Entries supplied:
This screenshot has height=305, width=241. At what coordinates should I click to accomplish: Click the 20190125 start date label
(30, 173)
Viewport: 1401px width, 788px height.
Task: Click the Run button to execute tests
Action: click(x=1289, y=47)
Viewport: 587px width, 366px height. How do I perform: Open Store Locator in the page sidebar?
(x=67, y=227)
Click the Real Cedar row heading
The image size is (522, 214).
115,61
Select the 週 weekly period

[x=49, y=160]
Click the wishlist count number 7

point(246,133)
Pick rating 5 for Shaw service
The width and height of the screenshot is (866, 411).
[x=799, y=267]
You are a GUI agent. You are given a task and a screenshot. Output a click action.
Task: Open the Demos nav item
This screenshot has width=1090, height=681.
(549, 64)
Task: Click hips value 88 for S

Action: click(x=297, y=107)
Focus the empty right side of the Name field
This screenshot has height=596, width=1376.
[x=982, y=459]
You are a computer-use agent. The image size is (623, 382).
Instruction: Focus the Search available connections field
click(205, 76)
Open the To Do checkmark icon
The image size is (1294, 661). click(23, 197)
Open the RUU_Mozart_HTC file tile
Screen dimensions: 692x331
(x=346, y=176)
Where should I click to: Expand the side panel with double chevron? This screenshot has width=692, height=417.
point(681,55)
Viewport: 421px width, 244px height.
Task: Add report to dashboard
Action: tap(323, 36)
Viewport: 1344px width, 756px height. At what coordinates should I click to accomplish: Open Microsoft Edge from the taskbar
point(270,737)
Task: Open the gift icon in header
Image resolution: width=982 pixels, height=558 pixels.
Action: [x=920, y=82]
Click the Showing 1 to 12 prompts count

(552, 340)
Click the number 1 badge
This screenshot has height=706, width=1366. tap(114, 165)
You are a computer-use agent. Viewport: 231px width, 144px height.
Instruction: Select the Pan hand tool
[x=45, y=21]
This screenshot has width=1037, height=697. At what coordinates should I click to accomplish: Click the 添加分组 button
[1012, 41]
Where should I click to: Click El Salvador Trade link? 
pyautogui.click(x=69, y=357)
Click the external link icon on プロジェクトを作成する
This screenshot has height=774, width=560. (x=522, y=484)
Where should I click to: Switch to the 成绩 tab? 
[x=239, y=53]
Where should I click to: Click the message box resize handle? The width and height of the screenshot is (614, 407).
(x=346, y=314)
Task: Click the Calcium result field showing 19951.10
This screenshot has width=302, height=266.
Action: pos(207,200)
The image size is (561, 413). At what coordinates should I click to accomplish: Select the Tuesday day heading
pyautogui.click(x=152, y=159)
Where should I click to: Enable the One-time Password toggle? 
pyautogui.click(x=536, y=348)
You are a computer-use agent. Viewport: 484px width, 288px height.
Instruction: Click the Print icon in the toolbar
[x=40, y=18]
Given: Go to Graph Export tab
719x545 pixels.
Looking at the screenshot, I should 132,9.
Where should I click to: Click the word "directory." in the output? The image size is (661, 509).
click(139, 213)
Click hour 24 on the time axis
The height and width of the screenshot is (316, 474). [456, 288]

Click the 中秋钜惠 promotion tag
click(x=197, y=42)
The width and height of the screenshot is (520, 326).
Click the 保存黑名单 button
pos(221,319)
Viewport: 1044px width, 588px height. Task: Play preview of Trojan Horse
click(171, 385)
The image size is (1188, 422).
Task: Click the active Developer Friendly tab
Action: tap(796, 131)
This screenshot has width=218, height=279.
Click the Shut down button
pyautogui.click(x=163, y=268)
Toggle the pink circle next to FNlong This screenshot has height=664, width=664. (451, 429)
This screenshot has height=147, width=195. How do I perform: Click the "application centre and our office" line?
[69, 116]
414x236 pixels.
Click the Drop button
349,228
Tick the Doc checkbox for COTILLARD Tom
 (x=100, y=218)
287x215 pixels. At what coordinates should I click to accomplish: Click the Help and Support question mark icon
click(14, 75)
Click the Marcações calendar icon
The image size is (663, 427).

What this task involves: Please write out the records above once more, exactly and completely.

Expected output:
This screenshot has height=305, width=241. At what coordinates should I click to accomplish: Click the 20190125 start date label
(30, 173)
Viewport: 1401px width, 788px height.
Task: Click the Run button to execute tests
Action: click(x=1289, y=47)
Viewport: 587px width, 366px height. How do I perform: Open Store Locator in the page sidebar?
(x=67, y=227)
Click the Real Cedar row heading
The image size is (522, 214).
115,61
Select the 週 weekly period

[x=49, y=160]
Click the wishlist count number 7

point(246,133)
Pick rating 5 for Shaw service
The width and height of the screenshot is (866, 411).
[x=799, y=267]
You are a GUI agent. You are given a task and a screenshot. Output a click action.
Task: Open the Demos nav item
This screenshot has width=1090, height=681.
(549, 64)
Task: Click hips value 88 for S

Action: click(x=297, y=107)
Focus the empty right side of the Name field
This screenshot has height=596, width=1376.
[x=982, y=459]
You are a computer-use agent. The image size is (623, 382).
Instruction: Focus the Search available connections field
click(205, 76)
Open the To Do checkmark icon
The image size is (1294, 661). click(23, 197)
Open the RUU_Mozart_HTC file tile
Screen dimensions: 692x331
(x=346, y=176)
Where should I click to: Expand the side panel with double chevron? This screenshot has width=692, height=417.
point(681,55)
Viewport: 421px width, 244px height.
Task: Add report to dashboard
Action: tap(323, 36)
Viewport: 1344px width, 756px height. At what coordinates should I click to accomplish: Open Microsoft Edge from the taskbar
point(270,737)
Task: Open the gift icon in header
Image resolution: width=982 pixels, height=558 pixels.
Action: [x=920, y=82]
Click the Showing 1 to 12 prompts count

(552, 340)
Click the number 1 badge
This screenshot has height=706, width=1366. tap(114, 165)
You are a computer-use agent. Viewport: 231px width, 144px height.
Instruction: Select the Pan hand tool
[x=45, y=21]
This screenshot has width=1037, height=697. At what coordinates should I click to accomplish: Click the 添加分组 button
[1012, 41]
Where should I click to: Click El Salvador Trade link? 
pyautogui.click(x=69, y=357)
Click the external link icon on プロジェクトを作成する
This screenshot has height=774, width=560. (x=522, y=484)
Where should I click to: Switch to the 成绩 tab? 
[x=239, y=53]
Where should I click to: Click the message box resize handle? The width and height of the screenshot is (614, 407).
(x=346, y=314)
Task: Click the Calcium result field showing 19951.10
This screenshot has width=302, height=266.
Action: pos(207,200)
The image size is (561, 413). At what coordinates should I click to accomplish: Select the Tuesday day heading
pyautogui.click(x=152, y=159)
Where should I click to: Enable the One-time Password toggle? 
pyautogui.click(x=536, y=348)
You are a computer-use agent. Viewport: 484px width, 288px height.
Instruction: Click the Print icon in the toolbar
[x=40, y=18]
Given: Go to Graph Export tab
719x545 pixels.
Looking at the screenshot, I should 132,9.
Where should I click to: Click the word "directory." in the output? The image size is (661, 509).
click(139, 213)
Click hour 24 on the time axis
The height and width of the screenshot is (316, 474). [456, 288]

Click the 中秋钜惠 promotion tag
click(x=197, y=42)
The width and height of the screenshot is (520, 326).
Click the 保存黑名单 button
pos(221,319)
Viewport: 1044px width, 588px height. Task: Play preview of Trojan Horse
click(171, 385)
The image size is (1188, 422).
Task: Click the active Developer Friendly tab
Action: tap(796, 131)
This screenshot has width=218, height=279.
Click the Shut down button
pyautogui.click(x=163, y=268)
Toggle the pink circle next to FNlong This screenshot has height=664, width=664. (451, 429)
This screenshot has height=147, width=195. How do I perform: Click the "application centre and our office" line?
[69, 116]
414x236 pixels.
Click the Drop button
349,228
Tick the Doc checkbox for COTILLARD Tom
 (x=100, y=218)
287x215 pixels. At what coordinates should I click to accomplish: Click the Help and Support question mark icon
click(14, 75)
Click the Marcações calendar icon
The image size is (663, 427).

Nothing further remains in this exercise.